**Brief**
Look below for the line with "The height and width of the screenshot is (538, 693)."; begin the copy there and stop after the line with "the green checkmark", keeping the text exact and the pictures out.

**Data extract**
....
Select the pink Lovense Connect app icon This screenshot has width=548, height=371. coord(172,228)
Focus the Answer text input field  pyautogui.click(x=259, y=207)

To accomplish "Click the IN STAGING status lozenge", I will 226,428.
....
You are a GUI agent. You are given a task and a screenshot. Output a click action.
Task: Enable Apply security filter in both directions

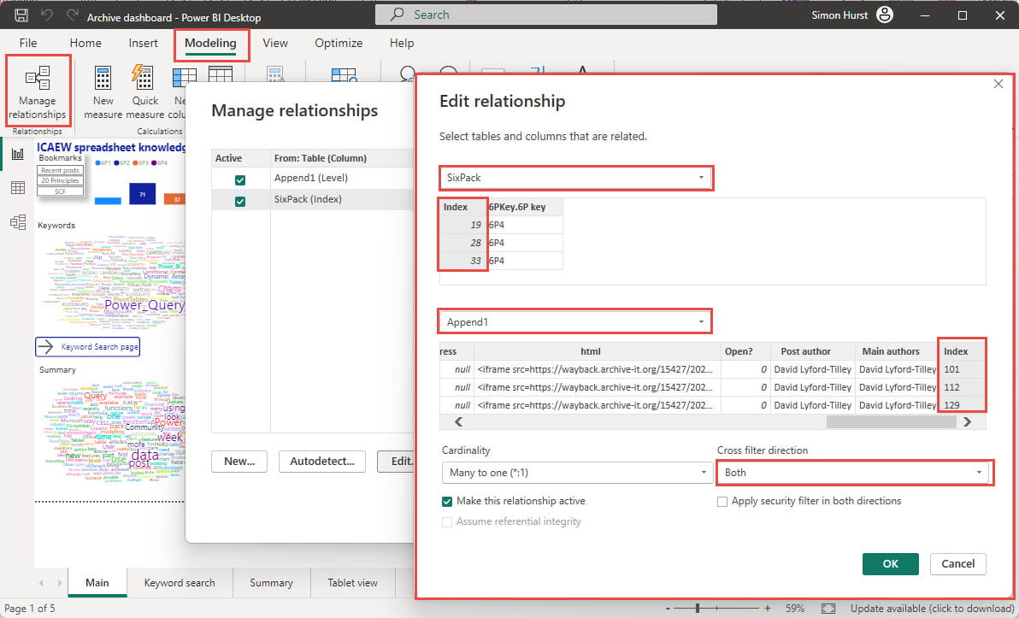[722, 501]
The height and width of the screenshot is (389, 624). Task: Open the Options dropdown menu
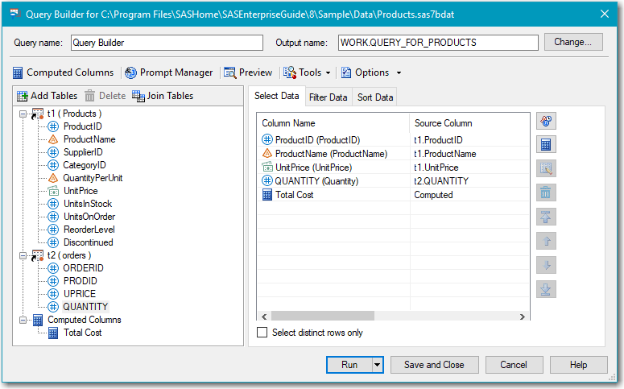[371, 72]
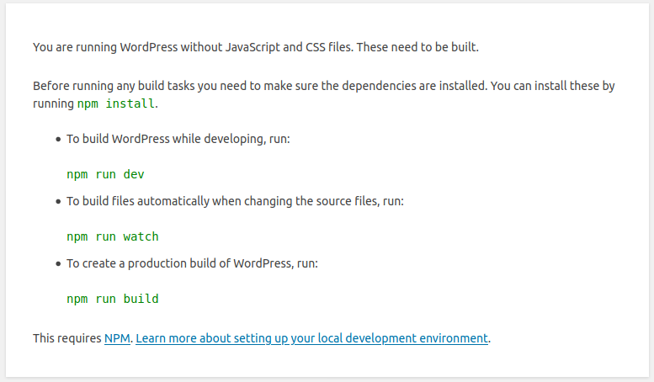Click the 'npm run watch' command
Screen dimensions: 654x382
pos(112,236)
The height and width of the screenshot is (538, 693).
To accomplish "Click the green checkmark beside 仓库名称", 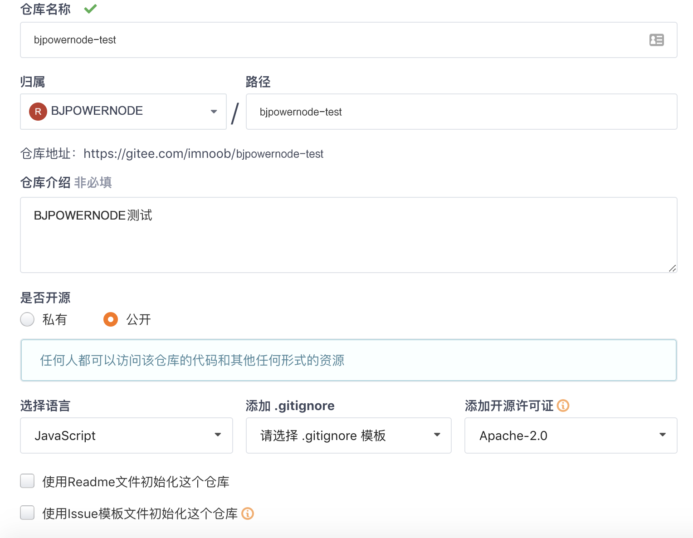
....
**Result**
The height and width of the screenshot is (538, 693).
To accomplish "Click the green checkmark beside 仓库名称", 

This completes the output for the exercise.